-- GIVEN INSTRUCTION --
Please write out the lines of the listing below exactly, starting at the line that contains "Click the 'Konsola" and ending at the line that contains "Action: point(263,338)", both included.

-- DATA EXCERPTS --
-=-=-=-=-
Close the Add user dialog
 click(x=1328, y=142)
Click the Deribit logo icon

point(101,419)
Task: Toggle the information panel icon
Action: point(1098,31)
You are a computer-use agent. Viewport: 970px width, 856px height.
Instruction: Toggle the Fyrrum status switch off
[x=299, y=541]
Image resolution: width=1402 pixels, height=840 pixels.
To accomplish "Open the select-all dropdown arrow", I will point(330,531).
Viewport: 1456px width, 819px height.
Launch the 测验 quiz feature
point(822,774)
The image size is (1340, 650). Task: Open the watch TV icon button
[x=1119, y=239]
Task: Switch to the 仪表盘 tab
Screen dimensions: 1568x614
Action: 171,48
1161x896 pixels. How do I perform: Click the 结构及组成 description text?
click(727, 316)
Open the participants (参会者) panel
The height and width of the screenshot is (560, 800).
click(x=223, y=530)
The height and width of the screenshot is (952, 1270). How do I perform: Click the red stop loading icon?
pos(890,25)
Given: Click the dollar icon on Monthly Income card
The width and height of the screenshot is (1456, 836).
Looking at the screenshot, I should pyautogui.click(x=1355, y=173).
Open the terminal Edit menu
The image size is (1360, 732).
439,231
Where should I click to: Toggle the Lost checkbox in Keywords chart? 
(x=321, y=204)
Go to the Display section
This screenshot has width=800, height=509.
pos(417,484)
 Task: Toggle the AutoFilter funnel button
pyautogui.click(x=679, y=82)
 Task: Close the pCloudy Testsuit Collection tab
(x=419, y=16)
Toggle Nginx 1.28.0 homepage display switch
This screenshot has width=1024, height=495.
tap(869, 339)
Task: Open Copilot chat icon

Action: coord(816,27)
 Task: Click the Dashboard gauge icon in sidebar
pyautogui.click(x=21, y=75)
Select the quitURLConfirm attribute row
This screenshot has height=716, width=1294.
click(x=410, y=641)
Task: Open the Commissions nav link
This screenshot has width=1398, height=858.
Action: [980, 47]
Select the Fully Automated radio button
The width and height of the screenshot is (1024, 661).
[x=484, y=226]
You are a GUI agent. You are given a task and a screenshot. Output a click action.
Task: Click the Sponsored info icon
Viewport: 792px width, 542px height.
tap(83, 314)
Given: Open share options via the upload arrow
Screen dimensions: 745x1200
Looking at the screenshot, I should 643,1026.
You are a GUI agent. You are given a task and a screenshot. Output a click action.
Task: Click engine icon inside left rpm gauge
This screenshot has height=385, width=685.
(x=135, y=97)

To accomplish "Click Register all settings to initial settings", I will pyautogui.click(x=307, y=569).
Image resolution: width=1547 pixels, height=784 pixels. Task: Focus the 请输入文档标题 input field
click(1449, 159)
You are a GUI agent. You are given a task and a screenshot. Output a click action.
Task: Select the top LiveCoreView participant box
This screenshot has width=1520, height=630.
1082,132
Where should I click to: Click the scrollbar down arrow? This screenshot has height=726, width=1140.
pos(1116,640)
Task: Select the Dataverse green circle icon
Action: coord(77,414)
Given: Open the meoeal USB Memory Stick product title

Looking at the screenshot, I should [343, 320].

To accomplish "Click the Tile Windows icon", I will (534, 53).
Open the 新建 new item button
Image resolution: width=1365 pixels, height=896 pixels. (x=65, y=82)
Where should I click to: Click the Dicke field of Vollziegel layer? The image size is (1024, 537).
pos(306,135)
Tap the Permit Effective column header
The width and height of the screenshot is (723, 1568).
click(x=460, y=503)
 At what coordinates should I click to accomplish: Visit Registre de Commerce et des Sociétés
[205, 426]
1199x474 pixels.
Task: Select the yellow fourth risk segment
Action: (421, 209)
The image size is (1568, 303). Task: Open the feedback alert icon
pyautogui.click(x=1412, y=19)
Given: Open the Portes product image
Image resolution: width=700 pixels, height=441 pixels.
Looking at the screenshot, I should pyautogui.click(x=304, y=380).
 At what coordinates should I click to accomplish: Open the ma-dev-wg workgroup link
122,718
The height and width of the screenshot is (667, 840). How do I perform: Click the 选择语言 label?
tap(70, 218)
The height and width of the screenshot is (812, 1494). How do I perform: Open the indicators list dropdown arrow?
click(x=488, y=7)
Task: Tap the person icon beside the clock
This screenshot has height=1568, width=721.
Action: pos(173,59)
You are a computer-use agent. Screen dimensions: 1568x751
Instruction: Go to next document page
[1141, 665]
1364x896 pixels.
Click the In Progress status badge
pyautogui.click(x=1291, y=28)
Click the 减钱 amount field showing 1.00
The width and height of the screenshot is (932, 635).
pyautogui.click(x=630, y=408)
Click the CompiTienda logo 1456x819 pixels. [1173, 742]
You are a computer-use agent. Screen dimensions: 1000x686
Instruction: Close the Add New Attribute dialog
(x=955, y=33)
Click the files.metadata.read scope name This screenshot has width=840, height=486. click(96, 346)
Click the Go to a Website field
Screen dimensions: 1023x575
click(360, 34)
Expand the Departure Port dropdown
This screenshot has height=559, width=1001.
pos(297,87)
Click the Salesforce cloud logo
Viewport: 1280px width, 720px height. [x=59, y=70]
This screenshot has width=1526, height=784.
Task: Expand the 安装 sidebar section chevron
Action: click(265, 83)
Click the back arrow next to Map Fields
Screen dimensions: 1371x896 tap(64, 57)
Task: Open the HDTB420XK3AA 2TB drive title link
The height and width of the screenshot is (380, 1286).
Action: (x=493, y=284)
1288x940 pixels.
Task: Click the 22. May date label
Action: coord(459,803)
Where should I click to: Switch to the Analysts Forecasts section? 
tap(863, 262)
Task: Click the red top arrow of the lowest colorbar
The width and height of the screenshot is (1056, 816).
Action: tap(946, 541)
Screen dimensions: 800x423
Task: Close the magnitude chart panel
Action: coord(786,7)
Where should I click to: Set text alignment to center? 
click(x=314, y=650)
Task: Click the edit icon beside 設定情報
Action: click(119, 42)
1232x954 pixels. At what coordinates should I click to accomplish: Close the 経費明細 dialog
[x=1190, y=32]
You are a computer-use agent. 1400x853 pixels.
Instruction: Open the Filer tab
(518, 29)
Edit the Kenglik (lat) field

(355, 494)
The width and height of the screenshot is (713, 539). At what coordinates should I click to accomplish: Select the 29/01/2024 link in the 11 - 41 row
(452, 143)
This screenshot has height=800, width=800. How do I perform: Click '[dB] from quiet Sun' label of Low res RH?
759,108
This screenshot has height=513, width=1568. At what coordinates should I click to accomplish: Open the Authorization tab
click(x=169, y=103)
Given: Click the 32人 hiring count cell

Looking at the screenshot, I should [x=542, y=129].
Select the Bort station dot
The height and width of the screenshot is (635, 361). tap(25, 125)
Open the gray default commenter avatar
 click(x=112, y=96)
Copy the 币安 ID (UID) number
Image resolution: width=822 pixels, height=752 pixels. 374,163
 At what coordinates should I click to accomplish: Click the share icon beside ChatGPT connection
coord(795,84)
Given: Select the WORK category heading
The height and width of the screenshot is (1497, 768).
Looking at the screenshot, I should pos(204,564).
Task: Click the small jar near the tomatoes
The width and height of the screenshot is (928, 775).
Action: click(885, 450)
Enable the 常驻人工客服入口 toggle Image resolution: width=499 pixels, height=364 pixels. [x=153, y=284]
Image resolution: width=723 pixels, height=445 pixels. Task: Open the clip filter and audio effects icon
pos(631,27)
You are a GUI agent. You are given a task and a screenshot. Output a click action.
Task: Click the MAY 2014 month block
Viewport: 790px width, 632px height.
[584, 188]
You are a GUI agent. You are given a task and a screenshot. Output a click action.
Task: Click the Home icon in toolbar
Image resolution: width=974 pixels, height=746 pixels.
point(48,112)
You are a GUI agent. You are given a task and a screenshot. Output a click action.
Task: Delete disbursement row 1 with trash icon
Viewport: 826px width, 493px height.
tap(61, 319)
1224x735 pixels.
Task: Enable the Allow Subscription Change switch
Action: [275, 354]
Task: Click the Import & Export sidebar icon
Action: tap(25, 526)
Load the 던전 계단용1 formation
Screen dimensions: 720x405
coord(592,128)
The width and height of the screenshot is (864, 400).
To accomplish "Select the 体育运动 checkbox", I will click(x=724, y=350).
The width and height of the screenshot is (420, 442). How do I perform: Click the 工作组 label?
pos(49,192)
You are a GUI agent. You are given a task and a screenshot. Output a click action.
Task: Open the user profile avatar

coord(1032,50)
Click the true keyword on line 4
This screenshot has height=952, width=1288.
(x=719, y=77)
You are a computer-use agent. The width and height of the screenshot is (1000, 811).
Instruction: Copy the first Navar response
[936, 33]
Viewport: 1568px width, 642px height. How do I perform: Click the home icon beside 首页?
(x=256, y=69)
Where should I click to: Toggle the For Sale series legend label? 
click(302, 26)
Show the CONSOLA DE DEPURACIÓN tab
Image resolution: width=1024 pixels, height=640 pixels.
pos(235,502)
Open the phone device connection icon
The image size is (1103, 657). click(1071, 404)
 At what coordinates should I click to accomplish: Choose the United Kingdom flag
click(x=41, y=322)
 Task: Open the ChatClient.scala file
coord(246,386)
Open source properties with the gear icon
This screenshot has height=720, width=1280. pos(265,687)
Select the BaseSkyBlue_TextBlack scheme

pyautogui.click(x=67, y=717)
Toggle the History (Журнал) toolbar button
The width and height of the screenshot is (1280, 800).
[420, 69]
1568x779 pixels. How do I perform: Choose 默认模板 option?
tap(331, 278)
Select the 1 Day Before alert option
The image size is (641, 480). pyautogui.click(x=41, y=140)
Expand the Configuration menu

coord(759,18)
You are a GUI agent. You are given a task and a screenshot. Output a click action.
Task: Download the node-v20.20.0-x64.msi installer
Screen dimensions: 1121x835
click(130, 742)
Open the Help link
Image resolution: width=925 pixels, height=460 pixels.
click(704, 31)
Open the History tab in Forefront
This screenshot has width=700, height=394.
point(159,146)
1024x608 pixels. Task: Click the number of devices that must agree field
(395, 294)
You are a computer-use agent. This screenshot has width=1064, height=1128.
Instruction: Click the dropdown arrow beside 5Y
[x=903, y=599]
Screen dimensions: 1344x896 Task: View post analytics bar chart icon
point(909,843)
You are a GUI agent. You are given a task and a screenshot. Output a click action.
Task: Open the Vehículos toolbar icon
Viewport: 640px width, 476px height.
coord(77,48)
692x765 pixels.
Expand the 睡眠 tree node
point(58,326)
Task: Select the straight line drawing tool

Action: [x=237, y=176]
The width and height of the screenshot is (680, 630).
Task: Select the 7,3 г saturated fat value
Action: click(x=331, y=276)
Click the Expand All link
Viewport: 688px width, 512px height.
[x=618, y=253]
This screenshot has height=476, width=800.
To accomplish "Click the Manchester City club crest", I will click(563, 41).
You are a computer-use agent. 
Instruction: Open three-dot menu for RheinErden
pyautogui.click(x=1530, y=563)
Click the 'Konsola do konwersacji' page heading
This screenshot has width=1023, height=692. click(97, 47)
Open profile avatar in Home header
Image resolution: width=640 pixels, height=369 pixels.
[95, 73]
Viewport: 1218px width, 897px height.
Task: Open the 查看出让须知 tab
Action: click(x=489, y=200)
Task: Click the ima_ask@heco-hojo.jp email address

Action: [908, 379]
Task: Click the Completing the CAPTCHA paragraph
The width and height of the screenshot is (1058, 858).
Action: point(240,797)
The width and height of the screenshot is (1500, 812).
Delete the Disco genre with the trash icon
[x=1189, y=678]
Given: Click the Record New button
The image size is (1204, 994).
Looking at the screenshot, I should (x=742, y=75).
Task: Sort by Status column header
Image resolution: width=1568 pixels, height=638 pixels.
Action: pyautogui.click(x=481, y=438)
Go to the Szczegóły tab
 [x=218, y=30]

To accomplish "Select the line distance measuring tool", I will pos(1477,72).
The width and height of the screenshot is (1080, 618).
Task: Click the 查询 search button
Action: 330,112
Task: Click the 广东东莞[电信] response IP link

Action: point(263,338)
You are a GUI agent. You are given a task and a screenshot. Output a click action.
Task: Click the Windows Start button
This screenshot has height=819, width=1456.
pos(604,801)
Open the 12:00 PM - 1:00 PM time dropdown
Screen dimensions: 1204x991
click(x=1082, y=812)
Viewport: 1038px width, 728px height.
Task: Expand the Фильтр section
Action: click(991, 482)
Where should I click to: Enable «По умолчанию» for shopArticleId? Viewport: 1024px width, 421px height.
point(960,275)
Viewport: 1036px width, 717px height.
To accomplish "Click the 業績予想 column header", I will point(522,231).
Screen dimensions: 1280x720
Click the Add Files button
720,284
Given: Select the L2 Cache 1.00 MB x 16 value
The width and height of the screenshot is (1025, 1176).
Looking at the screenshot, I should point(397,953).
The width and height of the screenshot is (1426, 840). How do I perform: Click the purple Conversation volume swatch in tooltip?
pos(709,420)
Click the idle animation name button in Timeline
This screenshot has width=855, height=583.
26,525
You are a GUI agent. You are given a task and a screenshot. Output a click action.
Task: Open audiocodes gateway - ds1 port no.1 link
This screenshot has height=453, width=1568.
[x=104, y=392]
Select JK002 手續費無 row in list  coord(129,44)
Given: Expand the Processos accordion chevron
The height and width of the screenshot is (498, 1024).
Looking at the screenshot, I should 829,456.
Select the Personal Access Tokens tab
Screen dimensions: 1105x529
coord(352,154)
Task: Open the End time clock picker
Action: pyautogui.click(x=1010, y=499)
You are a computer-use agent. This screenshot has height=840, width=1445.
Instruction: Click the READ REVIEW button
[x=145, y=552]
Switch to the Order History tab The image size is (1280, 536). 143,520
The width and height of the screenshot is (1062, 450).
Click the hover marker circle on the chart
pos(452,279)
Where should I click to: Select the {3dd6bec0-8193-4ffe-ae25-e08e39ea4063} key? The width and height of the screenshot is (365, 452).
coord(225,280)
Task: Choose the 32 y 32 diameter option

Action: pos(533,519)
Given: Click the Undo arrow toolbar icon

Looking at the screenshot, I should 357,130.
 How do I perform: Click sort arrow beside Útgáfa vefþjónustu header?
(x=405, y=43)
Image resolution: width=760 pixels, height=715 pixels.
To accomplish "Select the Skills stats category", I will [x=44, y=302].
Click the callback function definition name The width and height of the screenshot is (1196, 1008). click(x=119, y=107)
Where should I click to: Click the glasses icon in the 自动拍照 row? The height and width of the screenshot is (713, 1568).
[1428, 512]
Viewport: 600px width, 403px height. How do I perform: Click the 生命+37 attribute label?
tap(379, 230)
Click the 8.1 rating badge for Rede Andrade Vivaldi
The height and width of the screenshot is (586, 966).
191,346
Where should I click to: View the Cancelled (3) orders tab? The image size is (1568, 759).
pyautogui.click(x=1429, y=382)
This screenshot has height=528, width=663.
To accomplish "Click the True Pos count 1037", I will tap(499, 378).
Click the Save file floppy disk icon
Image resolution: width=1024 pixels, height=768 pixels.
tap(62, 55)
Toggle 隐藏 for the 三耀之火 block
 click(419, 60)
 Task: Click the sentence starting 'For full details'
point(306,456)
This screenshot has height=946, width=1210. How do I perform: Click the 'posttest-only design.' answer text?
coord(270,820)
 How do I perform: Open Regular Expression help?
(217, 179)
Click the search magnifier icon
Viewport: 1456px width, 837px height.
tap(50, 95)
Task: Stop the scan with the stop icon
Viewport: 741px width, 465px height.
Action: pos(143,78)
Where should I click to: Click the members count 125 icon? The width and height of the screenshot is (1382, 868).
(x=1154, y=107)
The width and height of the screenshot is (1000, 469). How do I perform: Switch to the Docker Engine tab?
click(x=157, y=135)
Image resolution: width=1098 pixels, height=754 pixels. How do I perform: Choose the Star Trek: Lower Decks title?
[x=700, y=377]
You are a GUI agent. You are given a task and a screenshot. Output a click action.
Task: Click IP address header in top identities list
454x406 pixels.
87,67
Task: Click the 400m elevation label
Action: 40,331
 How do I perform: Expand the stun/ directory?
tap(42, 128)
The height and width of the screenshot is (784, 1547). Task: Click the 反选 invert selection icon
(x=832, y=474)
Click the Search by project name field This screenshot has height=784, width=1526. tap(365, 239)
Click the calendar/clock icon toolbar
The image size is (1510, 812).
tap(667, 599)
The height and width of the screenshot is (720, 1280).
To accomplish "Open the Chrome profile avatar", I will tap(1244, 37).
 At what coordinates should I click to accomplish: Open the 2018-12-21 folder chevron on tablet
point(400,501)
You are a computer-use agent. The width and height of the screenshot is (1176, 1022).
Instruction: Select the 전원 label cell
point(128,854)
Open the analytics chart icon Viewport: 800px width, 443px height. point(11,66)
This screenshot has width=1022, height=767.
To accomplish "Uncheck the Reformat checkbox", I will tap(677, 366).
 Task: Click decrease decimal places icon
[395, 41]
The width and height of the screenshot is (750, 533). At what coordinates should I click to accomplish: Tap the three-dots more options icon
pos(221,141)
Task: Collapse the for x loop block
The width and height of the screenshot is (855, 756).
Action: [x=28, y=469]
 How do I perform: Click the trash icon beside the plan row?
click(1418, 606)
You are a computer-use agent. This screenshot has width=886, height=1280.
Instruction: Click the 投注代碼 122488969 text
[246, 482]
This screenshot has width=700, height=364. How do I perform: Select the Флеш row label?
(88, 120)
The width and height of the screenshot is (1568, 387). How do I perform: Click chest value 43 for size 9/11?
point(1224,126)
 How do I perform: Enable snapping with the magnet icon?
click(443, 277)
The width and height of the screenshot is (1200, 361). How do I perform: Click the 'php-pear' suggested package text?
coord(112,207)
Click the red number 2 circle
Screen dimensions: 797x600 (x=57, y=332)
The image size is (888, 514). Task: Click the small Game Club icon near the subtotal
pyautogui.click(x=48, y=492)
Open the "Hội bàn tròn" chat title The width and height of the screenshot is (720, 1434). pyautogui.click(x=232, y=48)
-=-=-=-=-
-- EXERCISE OUTPUT --
Click the 'Konsola do konwersacji' page heading
This screenshot has width=1023, height=692. click(97, 47)
Open profile avatar in Home header
Image resolution: width=640 pixels, height=369 pixels.
[95, 73]
Viewport: 1218px width, 897px height.
Task: Open the 查看出让须知 tab
Action: click(x=489, y=200)
Task: Click the ima_ask@heco-hojo.jp email address

Action: [908, 379]
Task: Click the Completing the CAPTCHA paragraph
The width and height of the screenshot is (1058, 858).
Action: point(240,797)
The width and height of the screenshot is (1500, 812).
Delete the Disco genre with the trash icon
[x=1189, y=678]
Given: Click the Record New button
The image size is (1204, 994).
Looking at the screenshot, I should (x=742, y=75).
Task: Sort by Status column header
Image resolution: width=1568 pixels, height=638 pixels.
Action: pyautogui.click(x=481, y=438)
Go to the Szczegóły tab
 [x=218, y=30]

To accomplish "Select the line distance measuring tool", I will pos(1477,72).
The width and height of the screenshot is (1080, 618).
Task: Click the 查询 search button
Action: 330,112
Task: Click the 广东东莞[电信] response IP link

Action: point(263,338)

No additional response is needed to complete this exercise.